The AWT also welcomed a few pilots that participated in one-on-one interviews with AWDE personnel.  AWDE staff asked them questions about the usability of the tools, how the new capabilities added value and what changes or requests they had for the tools in general.  Overall the pilots were pleased with the current products and proposed upgrades, but expressed the need for more user-friendly capabilities.  This includes making the products easier to navigate on a mobile device as well as the addition of contextual help on the tools.  Having capabilities and weather information explained in a way that users can clearly understand is extremely important as AWC continues to evolve their products to serve the greater aviation community.

Wednesday, August 21, 2019

Evaluating 3D Cloud Guidance

One of the focus areas for this year's experiment is evaluating three-dimensional cloud model guidance.  Participants are assessing current post-processing algorithms of cloud layers and the added benefits of experimental visualization capabilities.  In order to complete the evaluation and carefully assess the different guidance products available, the participants have been tasked with creating a detailed text forecast for five specific hours: 15Z, 18Z, 0Z, 9Z, and 12Z the next day.

In order to get a better visualization of the 3D cloud information, AWT developed a web interface that allows for better interrogation of the data.  The web interface displays the post-processed gridded output from various model guidance options including three cloud bases and corresponding sky coverage for each forecast hour from the the latest several model runs, as well as the model derived ceiling and visibility.  In addition to the single layer look at the information, the tool allows for creating point-and-click TAFs as well as cross-sections of the cloud layer information along a path.

Along with the descriptive cloud forecasts, the participants will be answering questions about the performance of the various guidance products, any notable strengths or weaknesses, and any biases identified as well.  The various guidance products available include experimental versions of the HRRR and RAP models, the NAM and NAM Nest, and the HIRES ARW, MEM2, and the NMMB.  The experimental 3D RTMA is also available for use as a cloud layer analysis for verification purposes. 

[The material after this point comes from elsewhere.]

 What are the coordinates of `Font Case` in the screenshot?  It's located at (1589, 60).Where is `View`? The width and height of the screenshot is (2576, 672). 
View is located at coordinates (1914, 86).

After day one, it was clear that the cross-section ability has several advantages and could be useful for multiple users. While it may not be the primary tool used to forecast ceilings, they could prove beneficial to bolster confidence in a cloud layer occurring or in seeing a thin low cloud deck or fog.  Forecasters may not have the time to look through multiple cross sections for multiple forecast hours, however they could use it to confirm a secondary layer or get a better idea of what the model is trying to tell them in terms of the cloud development.  However, pilots may find the tool extremely useful for planning along a flight path, especially if there could be a time element added in which conditions match the time in which they expect to be flying through that region.

In terms of model performance thus far, participants have been impressed with the HRRRx cloud placement in the vertical more accurately hitting the cloud bases and coverage.  This verified well on Day 1 with the stratus off the coast of California and cloud placement in the north east associated with late afternoon convection.  Overall, so far it seems the guidance tends to agree with cloud occurrence and conditions, but differ on timing and placement.

The experimental HRRR cloud base primary indicating low ceiling moving into the Sacramento valley via the delta breeze. 

Evaluations will continue through the week with specific areas of focus being determined each morning based on impacts for that day and the next.